## TASK BRIEF
Please say how many lines in the records below contain the word "height", giving the number alone.

▬▬▬▬▬▬▬▬▬▬

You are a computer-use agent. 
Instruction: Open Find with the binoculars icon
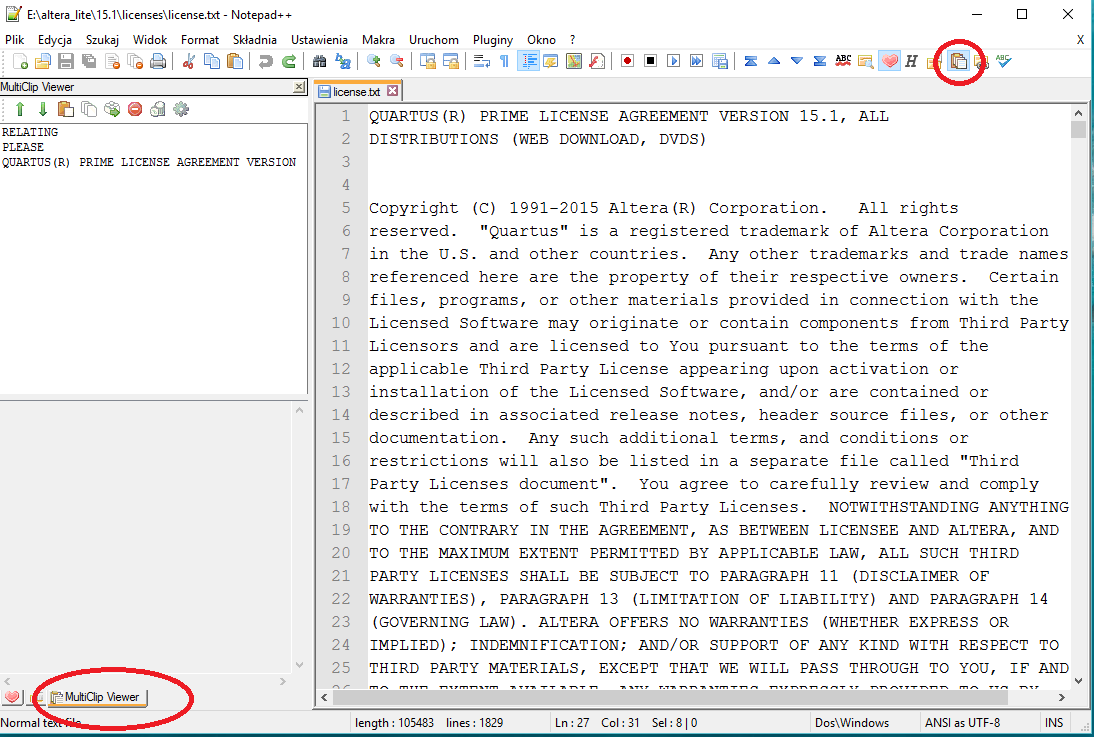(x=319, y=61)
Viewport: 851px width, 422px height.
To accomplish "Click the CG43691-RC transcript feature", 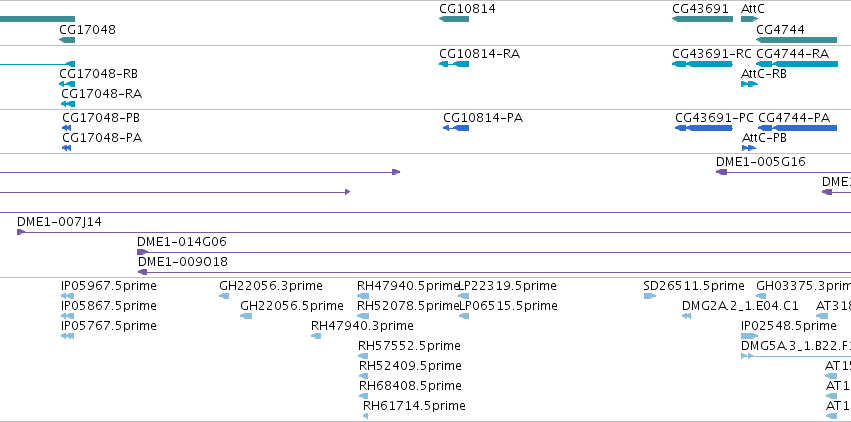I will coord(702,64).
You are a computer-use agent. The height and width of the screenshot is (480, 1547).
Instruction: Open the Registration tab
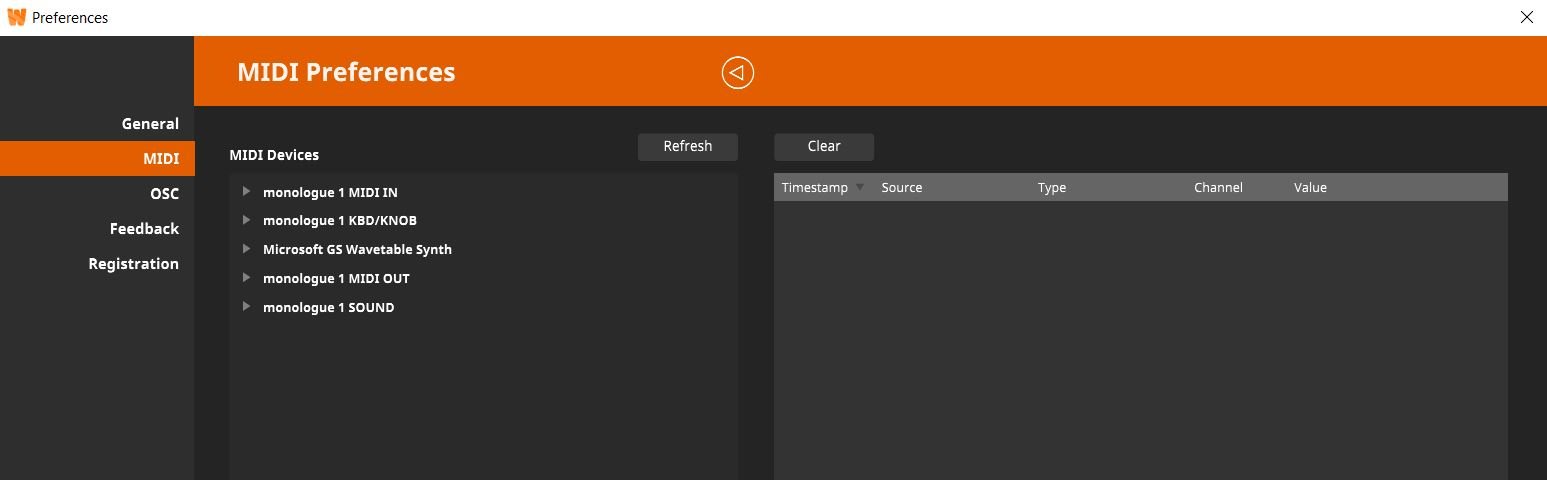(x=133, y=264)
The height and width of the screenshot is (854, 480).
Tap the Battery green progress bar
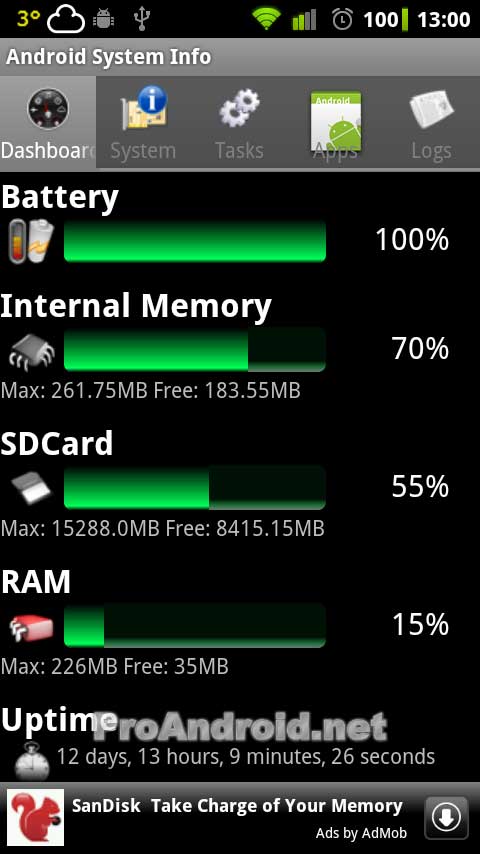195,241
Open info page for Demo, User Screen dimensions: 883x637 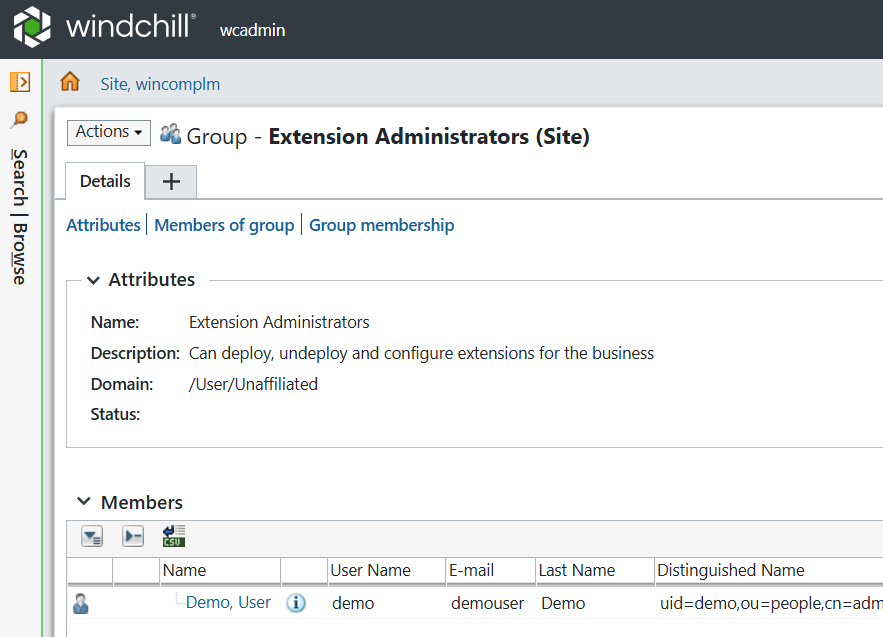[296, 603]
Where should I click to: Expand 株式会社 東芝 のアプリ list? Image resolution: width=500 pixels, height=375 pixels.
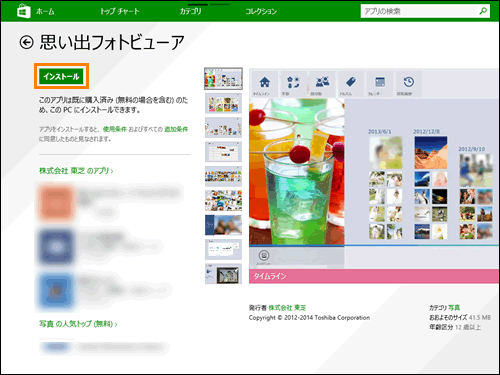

▬▬▬▬▬▬▬▬▬▬

## WRITTEN SOLUTION
4